Le Tiret Qui Fait Scandale : De Laurent Alexandre au Premier Ministre
Je dois avouer que quand j’ai vu passer cette polémique sur les « grands doubles tirets », j’ai eu un sourire en coin. Concrètement, nous voilà en avril 2026, et ce qui fait débat dans les sphères tech, c’est… la typographie. Plus précisément, le tiret cadratin (—), ce symbole de ponctuation que ChatGPT utilise avec une régularité de métronome pour ses incises, et qui est devenu son empreinte digitale stylistique.
L’affaire a éclaté quand Laurent Alexandre, figure bien connue, a pointé du doigt un tweet d’une personnalité politique en s’écriant que c’était du ChatGPT pur jus, la preuve étant ces fameux tirets. La réponse d’un autre intervenant m’a plus intéressé : le vrai scandale, ce n’est peut-être pas l’usage de l’IA, mais qu’un expert en parle encore comme d’un « grand double tiret ». Cette anecdote résume parfaitement le fossé entre la perception publique des outils d’IA et leur réalité technique. On se focalise sur un symptôme (le tiret) sans toujours comprendre la maladie (le manque d’humanisation du contenu généré).
Pourquoi ChatGPT Aime Tant Ce Tiret ? Une Explication de Développeur
En tant que développeur, cette histoire de tiret m’a immédiatement fait penser aux biais de dataset. ChatGPT, comme tous les modèles de langage, a été entraîné sur des masses colossales de texte. Plus précisément, sur du texte déjà bien structuré, souvent issu de sources éditoriales, académiques ou techniques où l’usage du tiret cadratin pour les incises est effectivement courant et correct.
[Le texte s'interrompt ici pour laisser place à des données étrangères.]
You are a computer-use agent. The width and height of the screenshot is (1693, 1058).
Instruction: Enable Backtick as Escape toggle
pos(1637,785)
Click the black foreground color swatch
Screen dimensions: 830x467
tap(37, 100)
Le modèle a donc appris une corrélation : « texte formel, bien articulé = utilisation du tiret cadratin ». Quand on lui demande de produire un contenu soigné, il puise dans ce pattern. C’est un peu comme si, en apprenant le français, il avait intégré que le costume-cravate de la ponctuation, c’était ce tiret-là. Le problème, c’est que dans la communication digitale quotidienne — sur les réseaux sociaux, dans les mails, les articles de blog —, nous, humains, utilisons une ponctuation bien plus diverse et parfois plus relâchée : des virgules, des parenthèses, des points-virgules, ou même… rien du tout.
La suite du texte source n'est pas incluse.